# Making narrow width shoes wider?



## digger21209 (Jul 15, 2009)

I am a huge fan of the magic a skilled shoemaker can perform on a pair of shoes to adjust fit.
However, I wear a regular/US D (UK F, if I have that right?) in my shoes.
Size of course may vary from one side of the Atlantic to the other, as well as variations between lasts and models.
But always a D.
Sometimes, I'll even bump up to an E, to accomodate my own preference for a heavier-knit sock with dress boots (which are made to be worn with thinner "dress socks."

As a matter of preference for solid construction and durability/repair, all of my shoes are Goodyear welted.
Not necessarily significant....but just giving a full picture since my opinion is limited by my own experience and what I think I know....just not sure if its correct.

A friend recently retired after a lifetime of professional sartorial elegance, and offered me several pairs of Allen Edmonds and Alden's he no longer expects to wear. All are calfskin, with a pair or two cordovan.
The rub?
Although we have the same size foot (US 11), he is a NARROW. All of his shoes are C, (A/C in Alden's) and even a few B's in wider fitting models.
From my experience, stretching is for adjusting a hot spot, or tweaking the fit in the toe. I've never heard of a narrow shoe being stretched A FULL WIDTH wider to basically up-size a shoe. Isn't that why shoes are made in a full range of SIZES in the first place? Seems like a good way to ruin a great pair of shoes. However, my friend insists that when being recrafted, a shoe can be WIDENED...which I suppose seems more likely/successful than stretching, but still not the way to get the best fit out in a shoe.

Basically - he's saying that I could take a Size 11C goodyear welted dress shoe (example - Allen Edmonds MacNeil) and have it "re-sized" into Size 11D when resoled.

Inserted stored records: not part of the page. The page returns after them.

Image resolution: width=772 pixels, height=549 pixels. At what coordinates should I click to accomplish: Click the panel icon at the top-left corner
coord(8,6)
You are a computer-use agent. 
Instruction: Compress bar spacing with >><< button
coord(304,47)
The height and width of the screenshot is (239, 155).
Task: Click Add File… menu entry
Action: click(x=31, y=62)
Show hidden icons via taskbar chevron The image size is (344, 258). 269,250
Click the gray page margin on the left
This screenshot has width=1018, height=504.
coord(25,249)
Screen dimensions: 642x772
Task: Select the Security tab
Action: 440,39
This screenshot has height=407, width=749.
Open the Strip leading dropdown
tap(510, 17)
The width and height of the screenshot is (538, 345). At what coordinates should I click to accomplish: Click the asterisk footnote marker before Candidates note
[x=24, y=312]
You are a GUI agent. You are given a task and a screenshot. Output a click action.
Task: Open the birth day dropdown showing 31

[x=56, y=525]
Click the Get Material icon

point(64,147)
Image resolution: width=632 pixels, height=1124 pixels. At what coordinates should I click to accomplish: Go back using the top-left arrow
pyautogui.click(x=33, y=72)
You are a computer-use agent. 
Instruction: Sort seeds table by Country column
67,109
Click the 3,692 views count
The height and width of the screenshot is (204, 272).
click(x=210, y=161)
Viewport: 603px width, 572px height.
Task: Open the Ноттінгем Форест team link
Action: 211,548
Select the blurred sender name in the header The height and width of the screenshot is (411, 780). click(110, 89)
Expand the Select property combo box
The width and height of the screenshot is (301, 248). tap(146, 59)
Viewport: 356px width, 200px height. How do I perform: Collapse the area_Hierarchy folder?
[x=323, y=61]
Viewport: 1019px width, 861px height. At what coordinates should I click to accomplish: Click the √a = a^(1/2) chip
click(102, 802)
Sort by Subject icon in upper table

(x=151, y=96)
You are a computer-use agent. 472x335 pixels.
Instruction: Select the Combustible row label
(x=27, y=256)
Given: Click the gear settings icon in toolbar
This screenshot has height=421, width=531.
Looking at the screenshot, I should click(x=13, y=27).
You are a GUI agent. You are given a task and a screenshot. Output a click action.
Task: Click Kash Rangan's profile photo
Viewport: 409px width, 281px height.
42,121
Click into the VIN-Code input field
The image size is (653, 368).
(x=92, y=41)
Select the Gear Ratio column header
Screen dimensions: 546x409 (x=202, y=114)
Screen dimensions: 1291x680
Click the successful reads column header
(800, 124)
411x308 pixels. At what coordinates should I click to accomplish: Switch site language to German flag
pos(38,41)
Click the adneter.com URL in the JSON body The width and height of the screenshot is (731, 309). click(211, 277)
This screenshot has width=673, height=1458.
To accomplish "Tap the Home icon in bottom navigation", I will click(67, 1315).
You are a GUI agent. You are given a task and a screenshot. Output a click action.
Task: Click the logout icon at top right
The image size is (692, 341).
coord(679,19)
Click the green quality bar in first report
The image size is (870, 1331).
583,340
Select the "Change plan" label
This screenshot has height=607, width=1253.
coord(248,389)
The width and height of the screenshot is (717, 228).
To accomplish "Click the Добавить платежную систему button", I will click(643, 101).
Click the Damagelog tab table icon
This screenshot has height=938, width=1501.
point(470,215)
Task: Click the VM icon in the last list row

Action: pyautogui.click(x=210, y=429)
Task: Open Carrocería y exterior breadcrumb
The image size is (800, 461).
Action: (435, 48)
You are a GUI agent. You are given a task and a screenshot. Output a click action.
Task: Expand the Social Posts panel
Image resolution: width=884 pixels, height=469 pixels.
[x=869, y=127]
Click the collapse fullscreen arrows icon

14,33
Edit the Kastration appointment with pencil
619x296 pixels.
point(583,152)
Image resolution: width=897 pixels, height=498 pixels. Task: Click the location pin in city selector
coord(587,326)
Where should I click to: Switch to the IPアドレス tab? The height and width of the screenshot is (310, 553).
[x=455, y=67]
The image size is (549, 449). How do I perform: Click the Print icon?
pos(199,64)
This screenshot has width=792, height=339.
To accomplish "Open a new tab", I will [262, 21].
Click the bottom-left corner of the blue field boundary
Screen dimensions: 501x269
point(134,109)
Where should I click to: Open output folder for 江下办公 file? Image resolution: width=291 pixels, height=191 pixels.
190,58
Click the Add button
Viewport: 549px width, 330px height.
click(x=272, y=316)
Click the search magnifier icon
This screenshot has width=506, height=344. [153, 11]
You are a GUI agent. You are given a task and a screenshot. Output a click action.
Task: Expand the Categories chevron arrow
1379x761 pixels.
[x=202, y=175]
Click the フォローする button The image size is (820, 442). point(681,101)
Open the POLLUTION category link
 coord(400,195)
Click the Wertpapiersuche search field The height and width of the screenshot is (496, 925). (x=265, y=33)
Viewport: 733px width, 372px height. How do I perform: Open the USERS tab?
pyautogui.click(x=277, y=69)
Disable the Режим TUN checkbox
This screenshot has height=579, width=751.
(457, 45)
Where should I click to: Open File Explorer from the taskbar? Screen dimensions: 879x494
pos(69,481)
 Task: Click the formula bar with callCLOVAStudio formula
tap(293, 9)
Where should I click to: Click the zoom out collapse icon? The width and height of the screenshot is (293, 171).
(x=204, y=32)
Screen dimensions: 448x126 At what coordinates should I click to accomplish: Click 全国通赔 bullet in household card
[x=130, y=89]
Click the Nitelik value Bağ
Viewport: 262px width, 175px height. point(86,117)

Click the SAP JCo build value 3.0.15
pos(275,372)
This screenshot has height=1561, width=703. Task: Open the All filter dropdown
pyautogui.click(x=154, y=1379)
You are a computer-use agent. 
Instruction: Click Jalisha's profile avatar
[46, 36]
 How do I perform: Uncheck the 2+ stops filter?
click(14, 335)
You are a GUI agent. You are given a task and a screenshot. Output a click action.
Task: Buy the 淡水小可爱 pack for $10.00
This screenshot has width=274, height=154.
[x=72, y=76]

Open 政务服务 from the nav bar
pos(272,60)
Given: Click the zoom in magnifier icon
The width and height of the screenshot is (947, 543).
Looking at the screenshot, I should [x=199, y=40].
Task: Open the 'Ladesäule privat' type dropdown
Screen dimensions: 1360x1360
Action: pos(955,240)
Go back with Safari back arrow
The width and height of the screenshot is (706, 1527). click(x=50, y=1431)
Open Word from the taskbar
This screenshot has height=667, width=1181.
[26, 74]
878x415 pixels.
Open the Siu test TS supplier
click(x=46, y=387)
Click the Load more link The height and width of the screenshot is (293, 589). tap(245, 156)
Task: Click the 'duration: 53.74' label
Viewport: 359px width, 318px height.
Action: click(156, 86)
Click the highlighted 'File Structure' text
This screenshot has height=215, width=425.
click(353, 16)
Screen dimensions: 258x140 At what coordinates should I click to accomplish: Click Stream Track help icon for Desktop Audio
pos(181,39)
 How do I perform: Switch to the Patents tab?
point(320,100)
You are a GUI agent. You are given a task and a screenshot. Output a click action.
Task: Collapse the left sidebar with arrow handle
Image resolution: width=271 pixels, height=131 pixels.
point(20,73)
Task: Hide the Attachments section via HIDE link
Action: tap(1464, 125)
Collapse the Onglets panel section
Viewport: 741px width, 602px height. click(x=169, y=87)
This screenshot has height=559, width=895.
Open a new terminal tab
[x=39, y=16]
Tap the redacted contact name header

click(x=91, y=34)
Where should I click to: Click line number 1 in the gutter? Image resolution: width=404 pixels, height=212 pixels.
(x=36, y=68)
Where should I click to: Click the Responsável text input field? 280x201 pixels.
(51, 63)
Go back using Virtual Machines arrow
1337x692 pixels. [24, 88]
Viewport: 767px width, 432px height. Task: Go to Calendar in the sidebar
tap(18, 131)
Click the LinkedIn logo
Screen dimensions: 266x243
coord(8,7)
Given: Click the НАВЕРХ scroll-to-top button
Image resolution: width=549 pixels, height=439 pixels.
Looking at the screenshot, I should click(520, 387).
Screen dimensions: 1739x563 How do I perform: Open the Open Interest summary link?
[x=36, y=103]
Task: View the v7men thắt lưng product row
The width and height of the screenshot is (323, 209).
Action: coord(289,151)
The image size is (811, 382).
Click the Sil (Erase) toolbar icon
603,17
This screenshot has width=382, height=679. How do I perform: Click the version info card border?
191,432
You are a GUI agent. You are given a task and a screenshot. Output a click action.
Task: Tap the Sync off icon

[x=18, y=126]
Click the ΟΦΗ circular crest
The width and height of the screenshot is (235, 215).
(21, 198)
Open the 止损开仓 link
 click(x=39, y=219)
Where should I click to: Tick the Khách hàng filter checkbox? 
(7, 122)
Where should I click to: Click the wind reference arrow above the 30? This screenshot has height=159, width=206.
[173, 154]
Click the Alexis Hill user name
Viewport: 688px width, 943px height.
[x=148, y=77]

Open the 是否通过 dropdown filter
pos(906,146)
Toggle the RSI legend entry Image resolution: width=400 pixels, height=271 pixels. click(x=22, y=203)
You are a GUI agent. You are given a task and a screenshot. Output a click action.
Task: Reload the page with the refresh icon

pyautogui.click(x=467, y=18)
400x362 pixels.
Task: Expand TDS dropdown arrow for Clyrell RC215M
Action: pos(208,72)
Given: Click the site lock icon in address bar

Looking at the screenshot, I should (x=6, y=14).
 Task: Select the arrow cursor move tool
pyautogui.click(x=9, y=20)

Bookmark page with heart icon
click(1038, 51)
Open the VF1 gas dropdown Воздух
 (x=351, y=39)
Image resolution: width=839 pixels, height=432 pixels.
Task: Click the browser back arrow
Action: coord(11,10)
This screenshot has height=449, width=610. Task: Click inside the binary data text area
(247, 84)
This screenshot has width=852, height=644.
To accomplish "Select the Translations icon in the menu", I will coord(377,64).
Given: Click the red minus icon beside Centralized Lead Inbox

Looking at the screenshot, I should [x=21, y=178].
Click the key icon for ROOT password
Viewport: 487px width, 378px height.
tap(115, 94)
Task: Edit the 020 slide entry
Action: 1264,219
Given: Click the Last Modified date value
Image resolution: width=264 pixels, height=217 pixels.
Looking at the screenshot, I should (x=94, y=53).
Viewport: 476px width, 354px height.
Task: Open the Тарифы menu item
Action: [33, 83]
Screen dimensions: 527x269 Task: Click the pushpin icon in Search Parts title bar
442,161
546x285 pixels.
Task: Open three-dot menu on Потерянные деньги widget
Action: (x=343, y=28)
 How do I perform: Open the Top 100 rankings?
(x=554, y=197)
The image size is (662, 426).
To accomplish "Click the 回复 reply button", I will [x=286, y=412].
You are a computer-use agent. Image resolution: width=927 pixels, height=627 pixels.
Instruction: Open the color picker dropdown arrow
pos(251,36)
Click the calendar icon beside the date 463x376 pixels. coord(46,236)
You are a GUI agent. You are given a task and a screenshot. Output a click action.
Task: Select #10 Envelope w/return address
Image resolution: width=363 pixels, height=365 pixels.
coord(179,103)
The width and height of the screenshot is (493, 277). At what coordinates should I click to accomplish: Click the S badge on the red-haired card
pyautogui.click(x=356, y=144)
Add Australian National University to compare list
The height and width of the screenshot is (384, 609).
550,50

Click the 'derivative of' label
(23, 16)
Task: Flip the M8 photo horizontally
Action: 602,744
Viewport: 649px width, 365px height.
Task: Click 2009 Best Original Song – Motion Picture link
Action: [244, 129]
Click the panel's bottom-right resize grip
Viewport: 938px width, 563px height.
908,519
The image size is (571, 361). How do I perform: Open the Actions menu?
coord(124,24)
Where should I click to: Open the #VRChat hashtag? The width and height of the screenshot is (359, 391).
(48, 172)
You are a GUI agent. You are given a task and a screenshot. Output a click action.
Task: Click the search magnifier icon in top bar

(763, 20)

I was looking for feedback and personal experiences as to not only if this is possible, but if the end result meets the high standards of gentlemen on this list. Concerns include the structural soundness of the shoe, as well as accounting for exposure of unworn leather or the effect of stretching when the shoe is made wider.

Thanks.


----------



## tokyogator (Oct 24, 2008)

I have had the opposite done--when I sent shoes back to the manufacturer for resoling, they relasted it from 11D to 11B.
They basically rebuilt the shoe on a narrower last. I wonder if there would be enough leather to make a shoe wider...


----------



## blue suede shoes (Mar 22, 2010)

I suggest stretching the shoes by buying a shoe stretcher and doing it yourself. It just may work, and it won't hurt the leather. My experience has been that when a shoemaker stretches a shoe, after a short period of time it goes back to its original shape. Maybe that is why my shoemaker offers to stretch them again for free for the life of the shoes once you have paid him once to stretch the pair.

I have never heard of making the shoe wider during recrafting, and would be very skeptical of such a process for the reason that the above poster stated, would there be enough leather. Several times I have seen shoes shrink to a narrower size during recrafting because the recrafter did not leave enough room for the foot when restitching.


----------



## Checkerboard 13 (Oct 6, 2009)

Contact AE about re-sizing during recrafting. Certainly a directly reply from the company itself is more valuable than speculation here.

As for stretching shoes a full width wider, it might be done, but if not done on the original last, nuances of the shoes' form will likely be lost.


----------



## cdavant (Aug 28, 2005)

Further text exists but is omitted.